Bon, déjà, soyons honnêtes, quand on a Dracula et
Coppola sur la même affiche, ça nous met l'eau à la bouche (en attendant
le sang ;-) ). Parce qu'on se doute à l'avance que Coppola saura respecter
l'histoire originale et ne pas la transformer en un show dédié uniquement
au plaisir du spectateur, mais que ce sera malgré cela certainement
spectaculaire.
Est-il vraiment nécessaire de rappeler l'histoire de ce bon vieux Comte
Dracula ? De toute façon, je ne pourrais même pas vous dire si c'est
fidèle au roman, vu que je ne l'ai jamais lu :-). Ma référence serait donc
plutôt le Nosferatu de Murnau. En tout cas, ça commence par une
scène assez inattendue, puisqu'on a droit à un Dracula en pleine forme en
train de trucider des turcs à la pelle à la fin du Moyen-Âge, puis de
pleurer la mort de sa bien-aimée (suite à une fourberie des turcs en
question) et de se rebeller contre Dieu dans une fontaine de sang digne du
Shining de Kubrick. Cette scène donne le ton du film : c'est
spectaculaire (l'armure rouge pétante est même à la limite du mauvais
goût) mais ça ne se limite pas à ça.
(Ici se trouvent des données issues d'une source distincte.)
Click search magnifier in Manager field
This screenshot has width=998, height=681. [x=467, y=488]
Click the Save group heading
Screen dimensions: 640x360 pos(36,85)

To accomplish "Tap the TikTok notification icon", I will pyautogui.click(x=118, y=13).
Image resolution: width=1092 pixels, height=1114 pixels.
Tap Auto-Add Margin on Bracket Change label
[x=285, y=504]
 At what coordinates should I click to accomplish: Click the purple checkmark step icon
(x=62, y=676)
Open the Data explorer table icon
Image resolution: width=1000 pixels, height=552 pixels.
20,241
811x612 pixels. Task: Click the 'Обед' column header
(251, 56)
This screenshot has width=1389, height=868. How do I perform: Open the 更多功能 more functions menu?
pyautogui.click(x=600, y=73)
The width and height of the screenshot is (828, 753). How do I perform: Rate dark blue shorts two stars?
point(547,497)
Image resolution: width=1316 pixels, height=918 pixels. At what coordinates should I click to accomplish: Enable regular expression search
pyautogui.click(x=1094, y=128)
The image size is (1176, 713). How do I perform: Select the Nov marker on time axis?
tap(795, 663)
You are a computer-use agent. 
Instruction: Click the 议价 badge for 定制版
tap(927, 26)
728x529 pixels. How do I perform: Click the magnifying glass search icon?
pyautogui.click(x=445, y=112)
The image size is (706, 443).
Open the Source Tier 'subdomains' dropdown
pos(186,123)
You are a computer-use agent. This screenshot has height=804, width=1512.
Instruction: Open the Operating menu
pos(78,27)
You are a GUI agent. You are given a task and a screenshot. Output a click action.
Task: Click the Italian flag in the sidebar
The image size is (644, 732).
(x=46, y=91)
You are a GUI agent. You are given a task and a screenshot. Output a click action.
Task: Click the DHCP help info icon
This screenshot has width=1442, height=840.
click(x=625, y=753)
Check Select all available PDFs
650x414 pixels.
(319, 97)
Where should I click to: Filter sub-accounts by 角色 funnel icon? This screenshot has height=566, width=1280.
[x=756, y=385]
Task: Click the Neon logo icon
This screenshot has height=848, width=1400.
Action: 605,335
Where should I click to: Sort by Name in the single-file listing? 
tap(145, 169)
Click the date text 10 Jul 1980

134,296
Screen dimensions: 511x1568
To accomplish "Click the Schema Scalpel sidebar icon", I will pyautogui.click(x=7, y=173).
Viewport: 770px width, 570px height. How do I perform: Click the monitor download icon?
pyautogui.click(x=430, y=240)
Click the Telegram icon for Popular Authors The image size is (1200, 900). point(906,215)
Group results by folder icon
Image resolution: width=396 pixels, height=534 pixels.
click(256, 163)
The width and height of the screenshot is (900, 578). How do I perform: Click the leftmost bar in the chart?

D'une part, Coppola place ici les
bases de l'histoire d'amour qui sera le centre du film, et par ailleurs,
on est tout de suite frappé par la beauté de la scène. C'est de toute
façon le point fort du film (mais il est énorme !), c'est très très beau
du début à la fin.
La suite reprend l'histoire bien connue : Jonathan Harker, clerc de
notaire à Londres, va faire un tour en Transylvanie pour régler une
affaire immobilière avec un certain Comte Dracula, lequel ne va pas
tarder à se montrer sous son vrai jour et à débarquer en Angleterre pour
s'en prendre à la fiancée de Harker. Un bon point à mon avis de cette
adaptation, c'est de ne pas trop s'attarder dans les Carpathes. On y est
suffisamment pour être impressionné par Oldman en vieux Dracula inquiétant
et pour plaindre le pauvre Harker (quoique, au lit avec Monica Bellucci,
il doit bien s'amuser), et c'est tout. Le reste se passe essentiellement à
Londres, et Coppola va énormément insister tout au long du film sur le
lien Mina-Dracula.
Toute cette partie à Londres est d'ailleurs l'occasion d'introduire une
galerie de personnages assez variée. Dracula lui-même, rajeuni et cheveux
longs, est vraiment magnifiquement interprété par Gary Oldman. Pour le
reste de la distribution, j'avoue être plus mitigé. Winona Ryder est
certes très jolie, mais trop réservée à mon avis par rapport à la
troublante Lucy, qui nous réussit à elle seule des scènes de lit
impressionnantes. Quand au Van Helsing de Hopkins, je le trouve un peu
trop illuminé pour être crédible. Mais c'est toute une part du film qu'il
représente. À côté des scènes aux châteaux (celui de Dracula et celui de
Lucy) qui sont résolument gothiques, il y a des tentatives d'ambiance
beaucoup plus moderne. Par exemple, le personnage de Renfield et plus
généralement tout ce qui se passe à l'asile a une esthétique assez
différente. Est-ce vraiment un mal cependant, dans la mesure où Coppola
réussit à conserver une unité visuelle dans son film, et dans la mesure
où, une fois rentré dans l'atmosphère un peu particulière, on est fasciné
de bout en bout ?
C'est d'ailleurs cette fascination qui permet aussi de ne pas trop
s'offusquer des quelques artifices techniques utilisés de temps à autre.
Bon, l'espèce de fumée verte, passe encore, les effets de caméra à
l'approche du château conservent une certaine efficacité, mais était-on
obligé de donner une dizaine d'apparences différentes à Dracula, à grands
renforts d'effets spéciaux par ailleurs très réussis ? Dans la mesure où
le film n'est justement pas très ancré dans le fantastique, et tente au
contraire (et y parvient !) de nous montrer Dracula sous un jour très
humain dans les rues de Londres, ce n'était certainement pas
indispensable. Ça rend l'histoire d'amour centrale (et c'était pourtant
une bonne idée de la mettre tant en évidence) un peu moins crédible et la
fin peut-être un peu trop grandiloquente.
Une tentative peut-être pas totalement convaincante donc, mais cohérente
dans ses parti-pris, et surtout une ambiance visuelle et sonore (tiens,
oui, je n'avais pas encore dit un mot de la musique, très efficace)
fantastiques qui suffiraient à faire de ce Dracula une grande
oeuvre qu'on a envie de voir et revoir. Et promis, un jour je
m'intéresserai plus au fond qu'à la forme quand je regarde un film :-).